The choice of named persons to be notified of the registration is the other core safeguard in the registration process. However, it assumes that the donor has carefully and objectively considered who should be informed. A donor who is assisted by an overly helpful attorney may find that his family have no knowledge whatsoever that the LPA has been made. A donor may also find that when the time comes to register the LPA, the named persons have died or have themselves become incapable.

The act provides no default mechanism for family members to be notified, or for a minimum number of persons to be notified. Indeed it specifies that no one need be notified provided that the power contains two certificates of capacity (MCA sched.1 para.2(2)(b)). Even that safeguard can be avoided by the inclusion of an inappropriate named person, whose only qualifications are that he is not an attorney and that he is alive when the power is prepared.

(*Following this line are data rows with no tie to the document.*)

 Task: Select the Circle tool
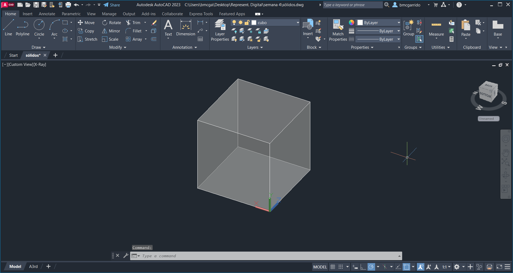pyautogui.click(x=39, y=28)
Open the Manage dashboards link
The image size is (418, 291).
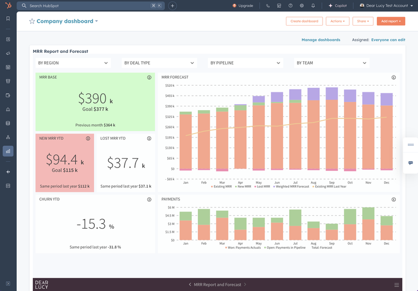[320, 40]
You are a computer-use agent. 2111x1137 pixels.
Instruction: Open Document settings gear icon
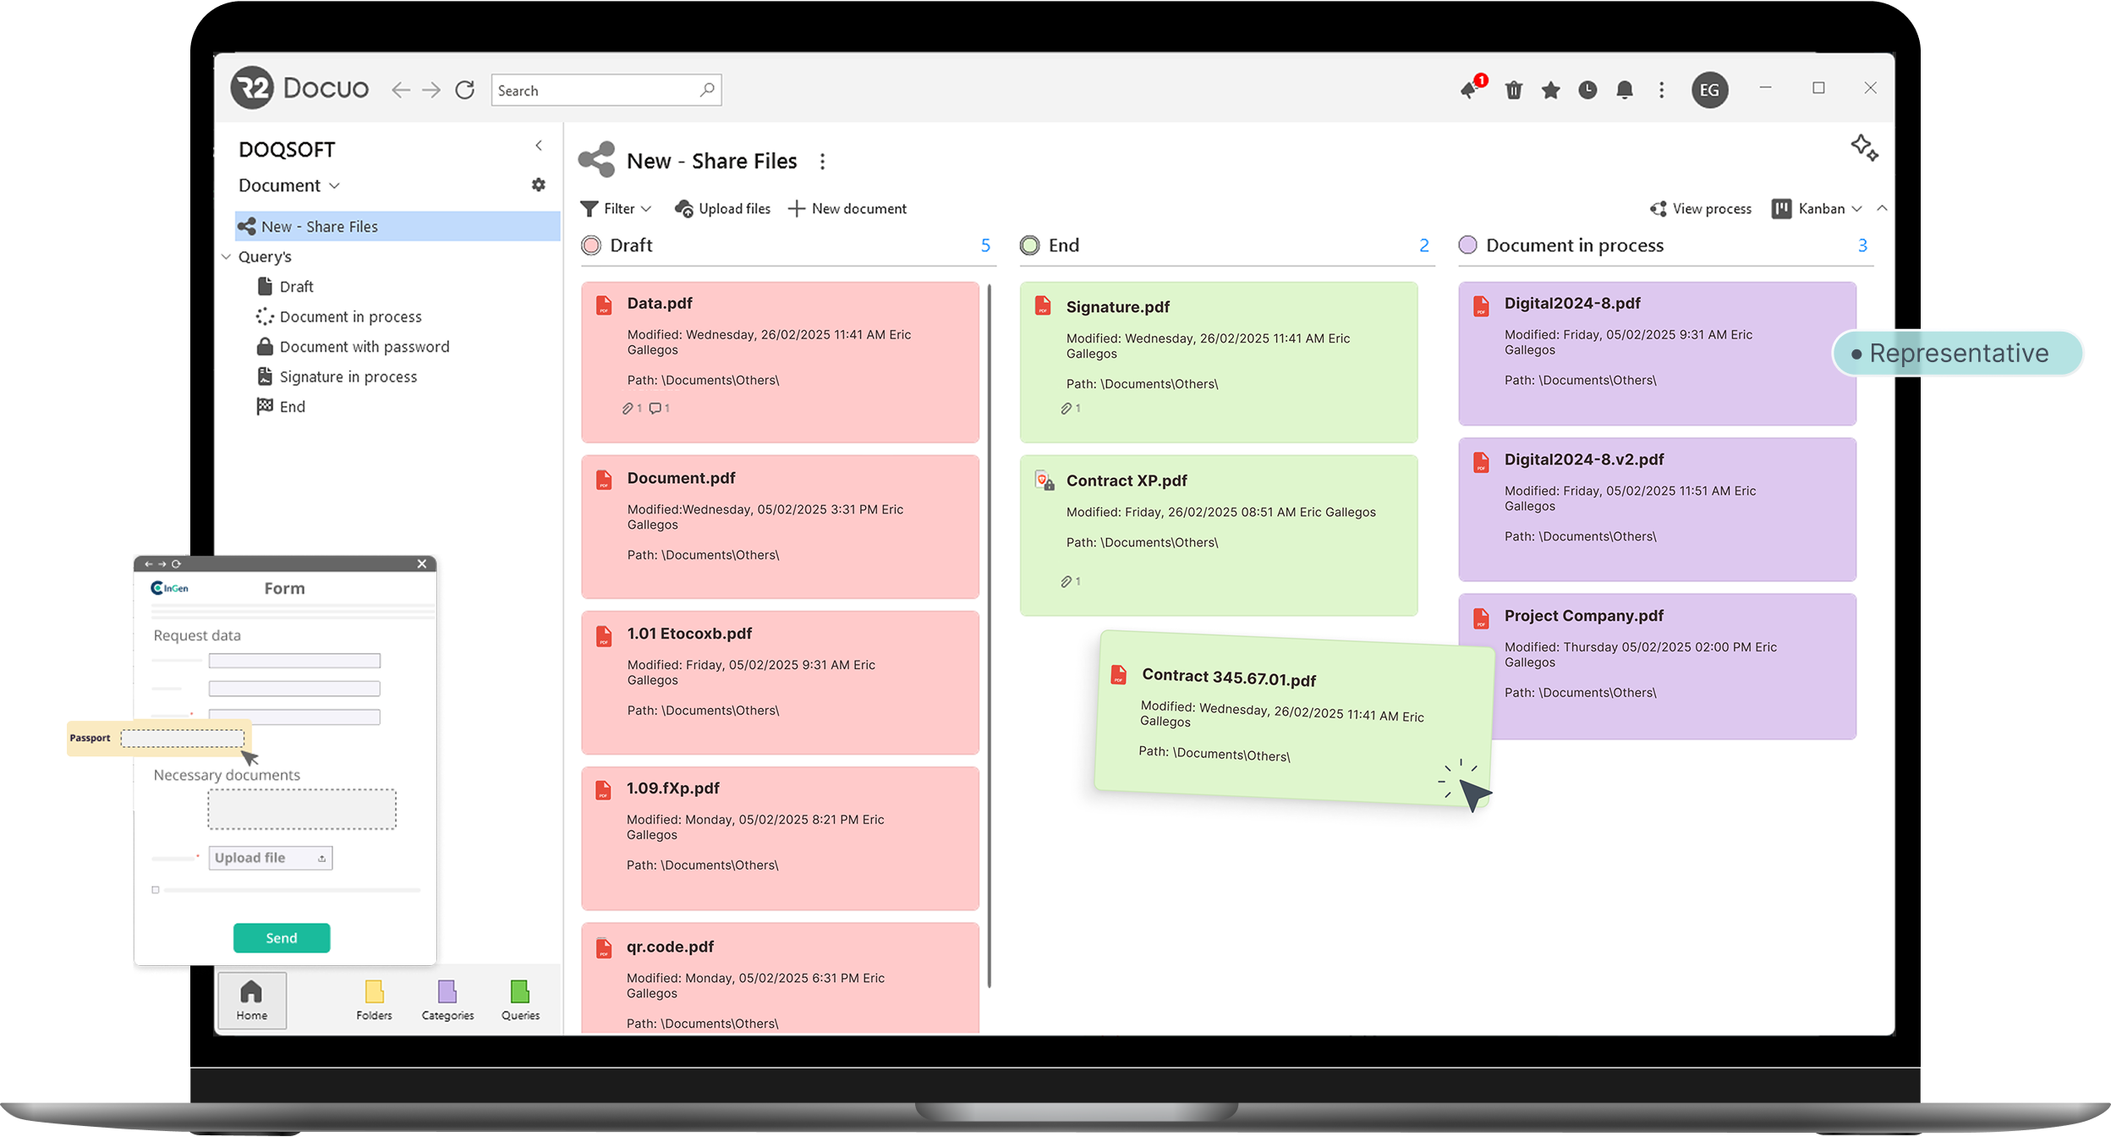(539, 184)
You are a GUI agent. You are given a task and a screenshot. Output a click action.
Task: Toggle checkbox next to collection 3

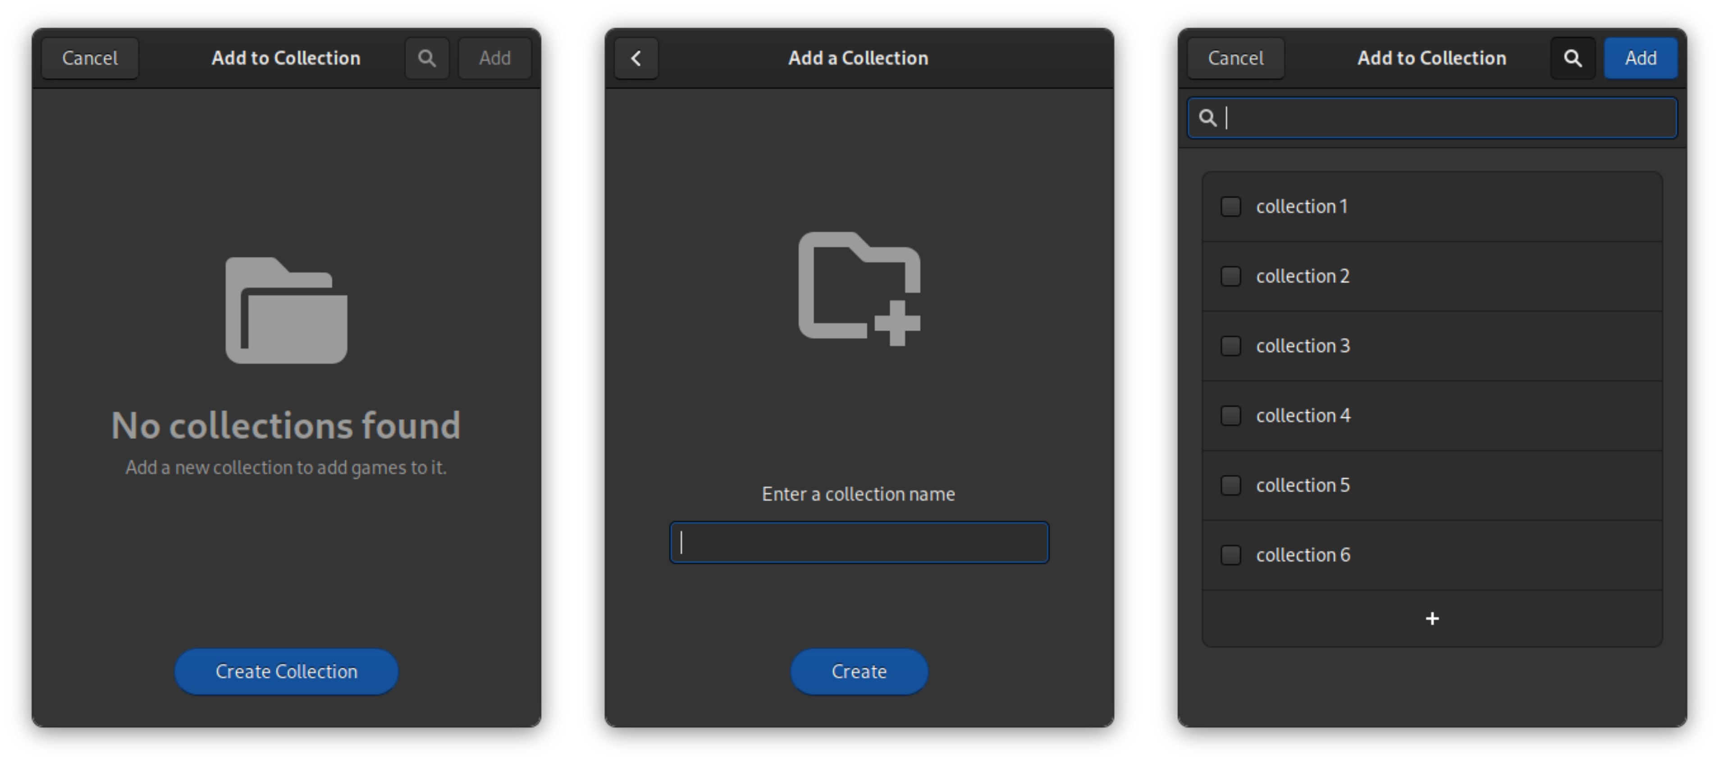[x=1230, y=345]
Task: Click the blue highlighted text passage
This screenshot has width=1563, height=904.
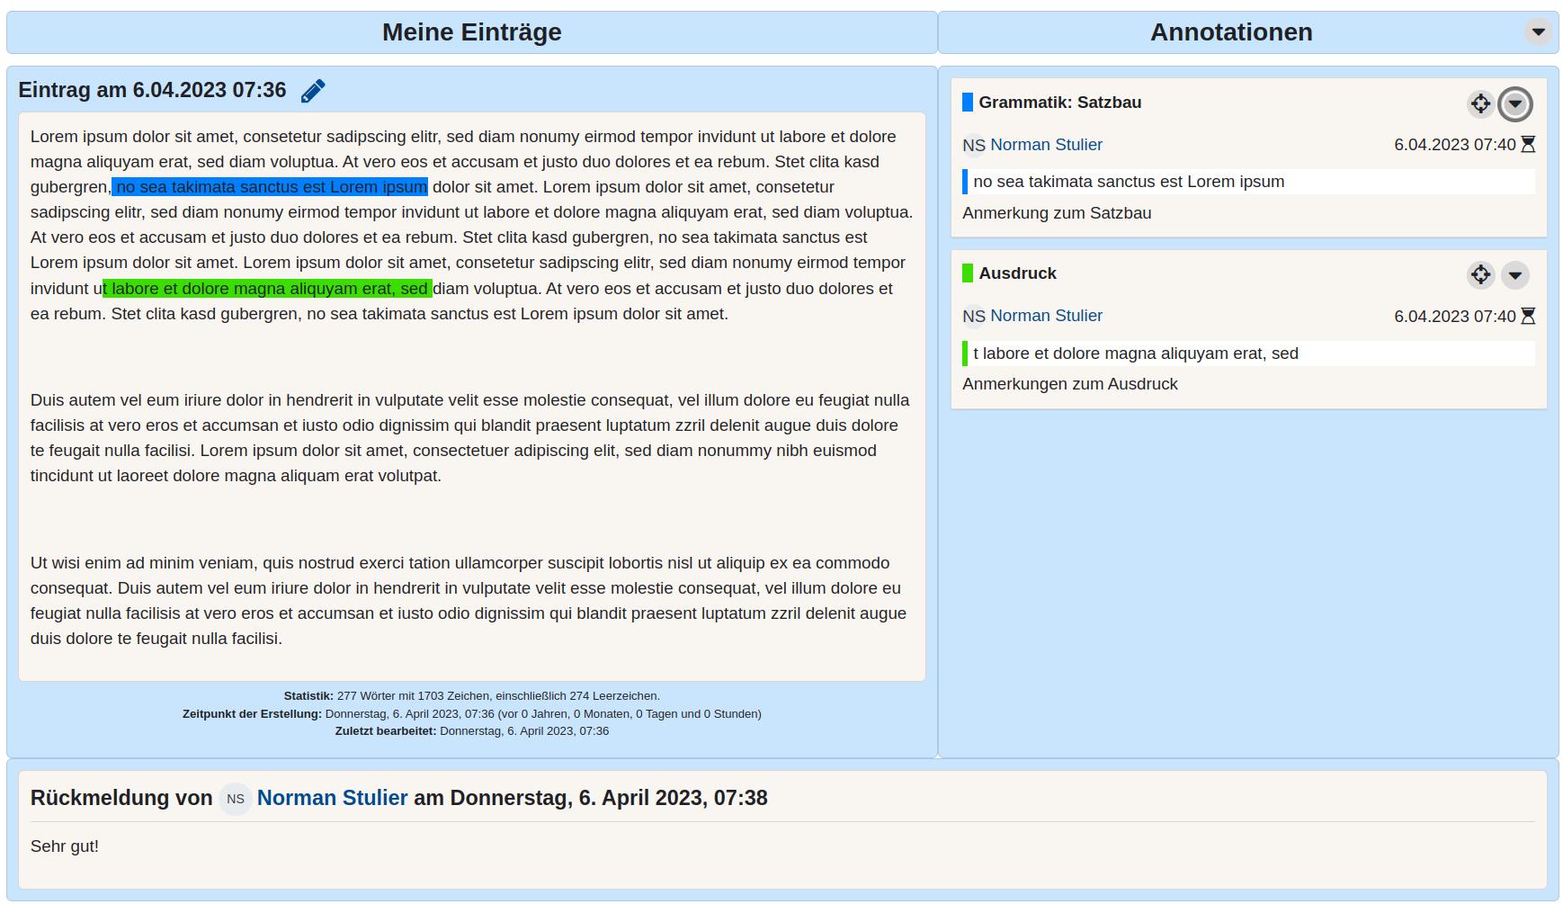Action: (270, 187)
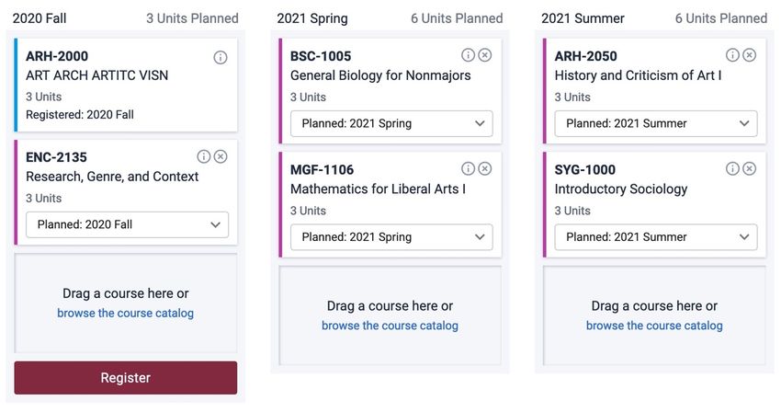Screen dimensions: 781x412
Task: Change ARH-2050 planned term dropdown
Action: point(656,124)
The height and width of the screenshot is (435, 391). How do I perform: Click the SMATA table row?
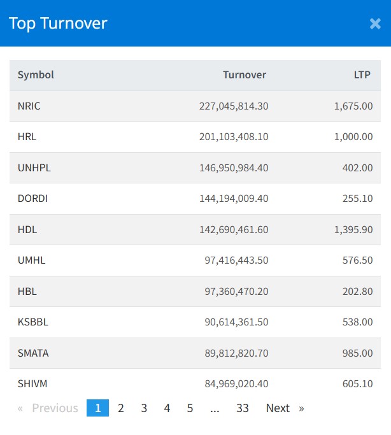coord(33,353)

There is no doubt that LPAs are less popular than their predecessors. The forms are cumbersome and unwieldy and the protection afforded by the act is only partially effective. The act assumes that all donors are capable of making informed choices when drawing up their powers, that they can read the extensive guidance literature or can obtain good cost-effective advice. It seems that the legislators have designed a process that meets their own expectations and in that sense, it offers some benefits. But in terms of finding the right balance between empowerment and protection, the new forms show a bias towards empowerment. That is a cause for concern, for while empowerment is important, it should not be at the expense of the protection of people who are inherently vulnerable when they place their property or their lives in the hands of another party.

It is perhaps still early to look for real solutions to all these problems. Improvements to the design and functionality of the forms and improvements to the registration process will help. However legislative changes will also be needed to remedy the problems outlined above. It would for instance be helpful to allow an LPA to be used once an application for registration has been made '“ on a limited basis in the same way as an EPA (MCA sched. 4 para. 1(2)). It would be helpful to require a replacement attorney to be a named person and for the other named persons to be notified of the identity of the replacement. There should be a provision for a minimum number of named persons with a default replacement of named persons from a statutory list of relatives.

There are simple and effective measures that can be introduced to make LPAs better and safer. In the meantime, it is essential for professional advisers to ensure that quality is never sacrificed for quantity. There will be fewer LPAs made, but they should be better. A client who will not pay for the time it takes to complete the form properly, ensuring that he fully understands the nature and effect of the power and has considered the options available, must take his affairs into his own hands and at his own risk.